I probably shouldn’t
say this, but I’m glad summer’s almost over. Not only do I feel better in the fall, but I like
the clean slatiness of cold wind and endless gray bolts of flannel sky. Book
sale season begins anew and the winter clothes
come out of the dark recesses of the
closet which is ever so good for listing books. I finally realized in this
season of the four thousand volumes that
listing in the summer doesn’t really work for me. For one thing traffic’s lighter,
so what’s the point? But the real reason
is that in order to hunker down and dig
into it with gusto I need lots of very black
and very HOT coffee, comfortable sweats, fuzzy socks with little bumps on the
soles to keep me from going airborne
down the stairs, and less daylight. Yes, I do like a dark day in the winter for
listing books. Snow too. I like snow a lot.
So that being said, I’m a bit happier than when I Iast posted – which does NOT mean that I’m over the theft of the A.I. Root
catalog from my locked cabinet at the antiques mall. Every time I think of that
and count up my losses from thievery over the last two and a half years, I’m buzzier than a hornet trapped in a spider web.

DIRECTIVE A
Translate this sentence from the book-listing passage into Spanish: "Yes, I do like a dark day in the winter for listing books."
The book-listing passage and the records that come next have no connection to each other.

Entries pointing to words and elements
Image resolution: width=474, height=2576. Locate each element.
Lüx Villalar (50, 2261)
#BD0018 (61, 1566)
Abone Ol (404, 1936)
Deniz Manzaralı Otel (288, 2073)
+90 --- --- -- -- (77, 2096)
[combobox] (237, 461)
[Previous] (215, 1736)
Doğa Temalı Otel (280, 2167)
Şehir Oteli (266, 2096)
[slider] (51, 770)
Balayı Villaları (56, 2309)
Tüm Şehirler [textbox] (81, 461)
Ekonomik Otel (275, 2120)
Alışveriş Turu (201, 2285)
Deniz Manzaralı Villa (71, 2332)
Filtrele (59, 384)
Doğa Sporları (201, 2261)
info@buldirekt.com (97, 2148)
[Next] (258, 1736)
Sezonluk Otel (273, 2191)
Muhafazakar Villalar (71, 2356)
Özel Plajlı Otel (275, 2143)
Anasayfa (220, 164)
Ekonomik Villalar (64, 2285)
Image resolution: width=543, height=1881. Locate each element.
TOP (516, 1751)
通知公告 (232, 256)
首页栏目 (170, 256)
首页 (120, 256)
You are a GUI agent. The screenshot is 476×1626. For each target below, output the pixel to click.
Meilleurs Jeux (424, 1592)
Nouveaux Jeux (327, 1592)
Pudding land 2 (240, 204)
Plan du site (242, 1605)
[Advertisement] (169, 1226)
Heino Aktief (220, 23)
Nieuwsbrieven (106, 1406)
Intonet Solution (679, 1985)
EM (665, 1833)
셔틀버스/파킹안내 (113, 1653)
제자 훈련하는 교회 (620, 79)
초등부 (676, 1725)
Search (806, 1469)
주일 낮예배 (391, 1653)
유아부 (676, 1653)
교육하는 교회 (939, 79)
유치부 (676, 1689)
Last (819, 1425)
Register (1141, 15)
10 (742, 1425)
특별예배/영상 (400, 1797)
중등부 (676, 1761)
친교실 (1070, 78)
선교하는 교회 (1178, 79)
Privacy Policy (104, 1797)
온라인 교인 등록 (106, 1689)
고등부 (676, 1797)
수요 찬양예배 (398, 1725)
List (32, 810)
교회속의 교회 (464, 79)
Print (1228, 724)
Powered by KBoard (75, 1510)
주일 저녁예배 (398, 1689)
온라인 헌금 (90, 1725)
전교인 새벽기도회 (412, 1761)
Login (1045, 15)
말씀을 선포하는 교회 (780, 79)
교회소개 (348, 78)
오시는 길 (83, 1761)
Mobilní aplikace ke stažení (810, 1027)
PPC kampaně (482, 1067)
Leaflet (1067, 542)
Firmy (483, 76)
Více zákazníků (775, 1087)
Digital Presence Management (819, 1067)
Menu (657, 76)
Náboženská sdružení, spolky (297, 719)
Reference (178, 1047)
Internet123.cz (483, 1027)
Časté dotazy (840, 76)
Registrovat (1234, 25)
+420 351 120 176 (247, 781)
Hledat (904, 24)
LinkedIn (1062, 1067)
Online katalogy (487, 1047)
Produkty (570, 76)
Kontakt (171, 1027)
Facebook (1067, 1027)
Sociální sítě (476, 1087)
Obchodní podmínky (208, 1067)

DIRECTIVE B
Offset every coordinate in the records by 148, covering only the lines from the line with "제자 훈련하는 교회 (620, 79)" up to and including the line with "온라인 교인 등록 (106, 1689)". Rewrite each of those lines with its entry text and shifted coordinates.

EXERCISE RESPONSE A
Sí, de verdad me gusta un día oscuro en invierno para catalogar libros.

EXERCISE RESPONSE B
제자 훈련하는 교회 (768, 227)
초등부 (824, 1873)
Search (954, 1617)
주일 낮예배 (539, 1801)
유아부 (824, 1801)
교육하는 교회 (1087, 227)
유치부 (824, 1837)
Last (967, 1573)
Register (1289, 163)
10 (890, 1573)
특별예배/영상 (548, 1945)
중등부 (824, 1909)
친교실 (1218, 226)
선교하는 교회 (1326, 227)
Privacy Policy (252, 1945)
온라인 교인 등록 (254, 1837)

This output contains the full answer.